Thu 25 October 2012 | -- (permalink)
In my software/hardware setup post, I talked a little bit about working on a remote machine. As promised, here are the details about how I make interactive coding easy for me.
Let's start from the very very beginning. Our department has a pretty sweet set of really powerful computers ("the cluster") available for us to use. Because the computers are so awesome, they have to be kept in a room that is specially cooled and maintained, and they don't have desktops that we can sit down and interact with.
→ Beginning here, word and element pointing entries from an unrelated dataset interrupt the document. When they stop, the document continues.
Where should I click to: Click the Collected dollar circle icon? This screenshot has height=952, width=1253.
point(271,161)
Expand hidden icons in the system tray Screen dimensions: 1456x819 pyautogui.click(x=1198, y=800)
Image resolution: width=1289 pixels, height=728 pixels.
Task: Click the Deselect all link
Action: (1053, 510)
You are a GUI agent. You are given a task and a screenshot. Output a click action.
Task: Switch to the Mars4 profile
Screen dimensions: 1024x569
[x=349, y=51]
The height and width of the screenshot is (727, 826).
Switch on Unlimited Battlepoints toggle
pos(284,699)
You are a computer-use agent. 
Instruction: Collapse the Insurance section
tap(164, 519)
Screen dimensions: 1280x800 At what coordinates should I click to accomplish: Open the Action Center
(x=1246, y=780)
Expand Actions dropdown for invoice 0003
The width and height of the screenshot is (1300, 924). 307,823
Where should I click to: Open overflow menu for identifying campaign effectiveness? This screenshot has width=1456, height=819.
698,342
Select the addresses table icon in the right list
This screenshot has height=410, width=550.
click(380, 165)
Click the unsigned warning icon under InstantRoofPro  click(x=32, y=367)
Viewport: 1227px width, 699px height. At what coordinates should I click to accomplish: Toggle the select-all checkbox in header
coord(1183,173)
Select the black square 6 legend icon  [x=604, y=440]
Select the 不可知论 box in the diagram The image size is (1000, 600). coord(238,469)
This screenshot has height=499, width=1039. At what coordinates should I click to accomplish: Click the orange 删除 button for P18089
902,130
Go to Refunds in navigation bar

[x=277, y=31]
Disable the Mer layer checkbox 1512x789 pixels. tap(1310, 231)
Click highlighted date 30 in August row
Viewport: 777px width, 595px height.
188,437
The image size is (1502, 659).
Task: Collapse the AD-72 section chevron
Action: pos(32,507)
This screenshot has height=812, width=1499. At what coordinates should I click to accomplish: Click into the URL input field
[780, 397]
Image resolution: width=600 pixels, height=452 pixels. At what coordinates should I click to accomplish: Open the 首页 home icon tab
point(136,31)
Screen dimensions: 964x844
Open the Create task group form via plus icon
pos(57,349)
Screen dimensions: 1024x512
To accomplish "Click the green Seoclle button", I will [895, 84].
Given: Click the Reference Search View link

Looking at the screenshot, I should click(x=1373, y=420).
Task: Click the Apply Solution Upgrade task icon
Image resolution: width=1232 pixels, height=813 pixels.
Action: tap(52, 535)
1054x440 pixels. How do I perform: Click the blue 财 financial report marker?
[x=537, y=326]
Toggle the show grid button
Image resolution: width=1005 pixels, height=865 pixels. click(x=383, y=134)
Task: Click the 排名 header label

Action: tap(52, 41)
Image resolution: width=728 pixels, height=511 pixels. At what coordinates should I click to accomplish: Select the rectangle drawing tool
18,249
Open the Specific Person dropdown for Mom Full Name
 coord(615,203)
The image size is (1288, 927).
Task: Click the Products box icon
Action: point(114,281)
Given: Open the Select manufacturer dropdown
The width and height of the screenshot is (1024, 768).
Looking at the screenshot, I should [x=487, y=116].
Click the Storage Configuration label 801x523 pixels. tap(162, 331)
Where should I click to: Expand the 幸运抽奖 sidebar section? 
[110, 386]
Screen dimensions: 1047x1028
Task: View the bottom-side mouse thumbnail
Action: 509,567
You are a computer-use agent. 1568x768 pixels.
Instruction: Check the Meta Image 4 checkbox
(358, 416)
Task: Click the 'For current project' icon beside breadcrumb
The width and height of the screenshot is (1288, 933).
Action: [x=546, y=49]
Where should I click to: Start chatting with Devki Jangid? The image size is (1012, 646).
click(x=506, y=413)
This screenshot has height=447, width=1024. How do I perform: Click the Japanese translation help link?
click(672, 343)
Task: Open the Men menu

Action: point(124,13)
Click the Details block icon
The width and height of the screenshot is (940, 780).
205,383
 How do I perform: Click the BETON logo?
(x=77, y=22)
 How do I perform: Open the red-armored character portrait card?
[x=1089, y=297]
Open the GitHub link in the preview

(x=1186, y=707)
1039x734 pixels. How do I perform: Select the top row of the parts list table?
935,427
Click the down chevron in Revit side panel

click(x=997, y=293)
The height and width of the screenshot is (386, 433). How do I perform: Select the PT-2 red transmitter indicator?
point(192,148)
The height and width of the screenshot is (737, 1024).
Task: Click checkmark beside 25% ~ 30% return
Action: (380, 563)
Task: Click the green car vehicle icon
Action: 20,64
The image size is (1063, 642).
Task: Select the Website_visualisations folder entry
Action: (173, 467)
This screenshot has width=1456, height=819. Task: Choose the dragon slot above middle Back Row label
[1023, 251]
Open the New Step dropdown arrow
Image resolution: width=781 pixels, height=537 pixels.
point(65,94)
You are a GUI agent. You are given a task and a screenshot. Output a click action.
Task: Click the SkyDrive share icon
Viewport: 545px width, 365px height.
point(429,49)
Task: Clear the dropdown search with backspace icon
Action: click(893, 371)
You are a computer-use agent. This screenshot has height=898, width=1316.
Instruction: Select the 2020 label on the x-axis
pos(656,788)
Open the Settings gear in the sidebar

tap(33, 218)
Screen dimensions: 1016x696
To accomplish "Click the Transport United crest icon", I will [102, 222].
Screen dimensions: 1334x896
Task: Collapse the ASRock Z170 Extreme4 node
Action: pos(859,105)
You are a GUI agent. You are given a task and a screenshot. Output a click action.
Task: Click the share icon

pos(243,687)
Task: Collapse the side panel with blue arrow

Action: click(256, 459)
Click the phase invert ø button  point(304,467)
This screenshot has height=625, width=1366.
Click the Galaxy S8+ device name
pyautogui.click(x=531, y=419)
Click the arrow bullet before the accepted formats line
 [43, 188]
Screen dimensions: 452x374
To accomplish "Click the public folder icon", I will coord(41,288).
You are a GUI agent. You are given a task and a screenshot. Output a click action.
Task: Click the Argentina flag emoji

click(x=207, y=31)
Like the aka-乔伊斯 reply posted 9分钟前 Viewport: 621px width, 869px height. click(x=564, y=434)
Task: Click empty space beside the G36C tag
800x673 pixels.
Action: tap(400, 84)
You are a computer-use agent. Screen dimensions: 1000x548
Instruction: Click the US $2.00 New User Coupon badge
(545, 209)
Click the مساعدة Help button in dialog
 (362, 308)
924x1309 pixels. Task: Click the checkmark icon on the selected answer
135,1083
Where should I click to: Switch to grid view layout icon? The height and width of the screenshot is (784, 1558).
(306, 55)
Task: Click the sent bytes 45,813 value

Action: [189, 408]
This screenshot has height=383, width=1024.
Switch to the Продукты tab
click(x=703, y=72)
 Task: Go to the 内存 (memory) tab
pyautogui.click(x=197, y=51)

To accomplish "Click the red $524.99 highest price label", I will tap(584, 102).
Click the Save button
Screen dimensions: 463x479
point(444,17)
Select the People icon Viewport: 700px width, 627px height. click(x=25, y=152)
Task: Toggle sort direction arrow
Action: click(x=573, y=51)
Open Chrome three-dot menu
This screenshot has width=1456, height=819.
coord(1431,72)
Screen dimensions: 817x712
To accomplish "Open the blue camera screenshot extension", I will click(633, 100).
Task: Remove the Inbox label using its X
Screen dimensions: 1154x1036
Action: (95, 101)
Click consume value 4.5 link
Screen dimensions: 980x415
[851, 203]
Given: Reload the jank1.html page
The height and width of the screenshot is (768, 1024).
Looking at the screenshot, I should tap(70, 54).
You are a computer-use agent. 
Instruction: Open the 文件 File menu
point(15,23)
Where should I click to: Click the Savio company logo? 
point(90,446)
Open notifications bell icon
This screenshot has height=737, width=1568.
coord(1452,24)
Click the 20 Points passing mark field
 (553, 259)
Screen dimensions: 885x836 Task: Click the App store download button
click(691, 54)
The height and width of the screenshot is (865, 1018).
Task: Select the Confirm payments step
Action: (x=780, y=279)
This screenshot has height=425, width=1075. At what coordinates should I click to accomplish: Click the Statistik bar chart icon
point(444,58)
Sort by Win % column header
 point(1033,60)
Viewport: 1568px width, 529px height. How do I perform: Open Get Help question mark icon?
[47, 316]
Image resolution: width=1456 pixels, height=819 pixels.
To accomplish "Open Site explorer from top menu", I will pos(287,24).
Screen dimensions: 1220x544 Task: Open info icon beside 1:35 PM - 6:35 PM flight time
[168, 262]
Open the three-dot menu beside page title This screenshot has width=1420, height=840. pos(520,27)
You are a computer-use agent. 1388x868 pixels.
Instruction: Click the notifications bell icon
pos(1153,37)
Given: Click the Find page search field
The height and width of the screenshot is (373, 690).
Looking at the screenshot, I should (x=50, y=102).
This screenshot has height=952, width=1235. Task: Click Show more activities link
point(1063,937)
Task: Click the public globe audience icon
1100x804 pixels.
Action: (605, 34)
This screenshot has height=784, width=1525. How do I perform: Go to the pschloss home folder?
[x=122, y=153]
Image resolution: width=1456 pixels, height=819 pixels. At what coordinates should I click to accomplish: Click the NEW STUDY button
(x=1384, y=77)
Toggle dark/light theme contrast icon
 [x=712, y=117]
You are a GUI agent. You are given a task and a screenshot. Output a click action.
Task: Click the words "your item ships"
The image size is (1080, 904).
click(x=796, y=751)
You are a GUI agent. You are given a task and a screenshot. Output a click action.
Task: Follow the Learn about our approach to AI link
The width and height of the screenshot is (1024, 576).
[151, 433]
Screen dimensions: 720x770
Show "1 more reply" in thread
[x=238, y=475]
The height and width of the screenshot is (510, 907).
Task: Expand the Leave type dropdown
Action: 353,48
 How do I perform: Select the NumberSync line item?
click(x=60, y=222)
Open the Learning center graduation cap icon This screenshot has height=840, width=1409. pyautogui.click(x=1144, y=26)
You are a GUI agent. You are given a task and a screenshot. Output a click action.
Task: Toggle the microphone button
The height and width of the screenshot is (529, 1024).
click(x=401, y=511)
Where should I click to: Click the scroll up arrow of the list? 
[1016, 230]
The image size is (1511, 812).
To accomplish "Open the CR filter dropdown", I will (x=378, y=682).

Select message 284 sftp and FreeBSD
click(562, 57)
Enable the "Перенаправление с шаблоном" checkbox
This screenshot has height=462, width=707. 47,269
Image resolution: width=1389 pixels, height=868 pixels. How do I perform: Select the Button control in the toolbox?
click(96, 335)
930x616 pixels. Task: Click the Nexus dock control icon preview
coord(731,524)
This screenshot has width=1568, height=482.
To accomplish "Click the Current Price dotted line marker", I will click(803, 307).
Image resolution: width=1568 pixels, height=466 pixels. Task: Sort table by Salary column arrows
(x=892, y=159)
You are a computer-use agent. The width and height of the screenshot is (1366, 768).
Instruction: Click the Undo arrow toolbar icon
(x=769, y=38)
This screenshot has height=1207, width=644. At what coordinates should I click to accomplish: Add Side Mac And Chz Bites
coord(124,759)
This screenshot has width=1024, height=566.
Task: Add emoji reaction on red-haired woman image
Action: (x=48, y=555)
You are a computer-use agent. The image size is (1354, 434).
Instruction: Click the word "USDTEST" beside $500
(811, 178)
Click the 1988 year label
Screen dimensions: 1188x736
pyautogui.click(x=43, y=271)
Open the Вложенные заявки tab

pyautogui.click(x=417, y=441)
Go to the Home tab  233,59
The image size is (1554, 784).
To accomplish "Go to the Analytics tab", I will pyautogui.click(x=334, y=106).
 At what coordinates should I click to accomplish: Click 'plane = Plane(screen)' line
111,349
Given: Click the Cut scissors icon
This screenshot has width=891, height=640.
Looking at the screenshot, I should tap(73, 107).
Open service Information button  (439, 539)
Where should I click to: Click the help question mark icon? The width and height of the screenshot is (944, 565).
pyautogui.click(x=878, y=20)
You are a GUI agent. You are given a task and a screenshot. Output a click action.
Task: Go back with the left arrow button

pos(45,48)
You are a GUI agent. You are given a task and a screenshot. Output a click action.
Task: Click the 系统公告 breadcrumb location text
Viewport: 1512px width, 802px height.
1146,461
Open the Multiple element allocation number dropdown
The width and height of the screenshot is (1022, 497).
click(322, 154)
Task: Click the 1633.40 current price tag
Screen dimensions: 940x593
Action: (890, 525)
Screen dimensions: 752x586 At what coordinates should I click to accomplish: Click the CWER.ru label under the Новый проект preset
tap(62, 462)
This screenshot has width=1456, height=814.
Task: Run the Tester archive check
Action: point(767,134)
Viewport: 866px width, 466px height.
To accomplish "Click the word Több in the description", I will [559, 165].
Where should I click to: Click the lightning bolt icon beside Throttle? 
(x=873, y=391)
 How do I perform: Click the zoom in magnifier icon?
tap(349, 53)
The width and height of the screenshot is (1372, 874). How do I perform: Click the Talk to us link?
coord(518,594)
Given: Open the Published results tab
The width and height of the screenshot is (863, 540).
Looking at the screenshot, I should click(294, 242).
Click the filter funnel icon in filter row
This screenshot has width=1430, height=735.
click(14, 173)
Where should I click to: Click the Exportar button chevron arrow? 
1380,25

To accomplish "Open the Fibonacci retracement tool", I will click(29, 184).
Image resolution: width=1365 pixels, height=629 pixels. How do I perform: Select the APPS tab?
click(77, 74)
As such, you need to use a different computer (i.e., a laptop) to remotely log in to the cluster and either (a) start an interactive session, in which you can type commands into the Linux shell, or open up an interactive version of (say) R or python and type commands there, or (b) submit a batch job or shell script to run without user interaction.
Batch jobs and scripts are pretty straightforward, so I'm not going to yammer on about that in this post. But working interactively is a little trickier, mostly because it's good practice (in the name of reproducible research, scientific integrity, and organization) to keep a record of the commands you run to get your results. If you get results interactively on the remote machine, there's not a built-in way to do this. But never fear! Software and shortcuts exist that allow you to save a script on your local computer, but run each line of that script interactively on the remote machine. Since statisticians like me usually do most interactive work in R, I'll describe here how I run a local R script interactively on the cluster.
I'm currently a Mac user, so my main tool for this purpose is Aquamacs. This is basically a version of an Emacs text editor. My opinion on Emacs is that it's a really powerful tool, but requires a lot of customization to access all that power, and it has pretty funky keyboard shortcuts. Aquamacs allows you to use either Emacs keyboard shortcuts OR common Mac keyboard shortcuts (e.g., command-Z for undo) in an Emacs session, which I find really useful. Aquamacs makes use of ESS (Emacs Speaks Statistics) when interacting with R.
So let's get to the point: here are the steps!
(1) Install Aquamacs.
(2) Open your local R script inside Aquamacs.
(3) Type M-x shell (M means escape key), which will basically open up a Terminal window inside Aquamacs. (Once you hit M-x, you won't be typing in the R script anymore, but will see your stuff appear at the bottom of the window).
(4) In the Terminal window that just opened up, log in to the remote machine. (I'm making the assumption here that the login process to the remote machine involves some variant of an "ssh" command in the terminal.)
(5) Click Window > Move tab to new frame. The terminal window will slide over to the other side of your computer, so you're now seeing the R script and the prompt of the remote machine simultaneously.
(6) Start R on the remote machine.
(7) Staying in the remote-machine-R window, type M-x ess-remote. You'll then be prompted for a dialect - type r - the line "options(STERM='iESS')" will have been run inside your R session.
(8) Move back to the local R script. You can now run line-by-line on the remote machine either using control-n to run just the current line, or using control-r to run a block of highlighted lines.
This has worked pretty well for me, but I am definitely interested in hearing others' ideas if someone knows of a more efficient way to do this from a Mac. I use Aquamacs almost exclusively for this, which feels a little like using a sledgehammer for a tiny little nail, since I'm not really harnessing all the power of Aquamacs/Emacs or using it for any of its other intended purposes, and I haven't put a lot of time into customizing it. But it does get the job done, and it's definitely better than the ol' copy-paste trick.
I'm incredibly happy with my Macbook (it's a delightfully fast, beautiful, efficient computer), but I really really miss Notepad++, the best text editor I've ever known - it's Windows-only. Running interactively on a PC is smoother than the Mac workflow I described above: it basically involves (1) logging into the remote machine using something like PuTTY and opening R, (2) opening up your local R script in Notepad++, and (3) hitting F9 to run a line or highlighted set of lines. So much more elegantly simple! Something for Mac software developers to aspire to, I suppose...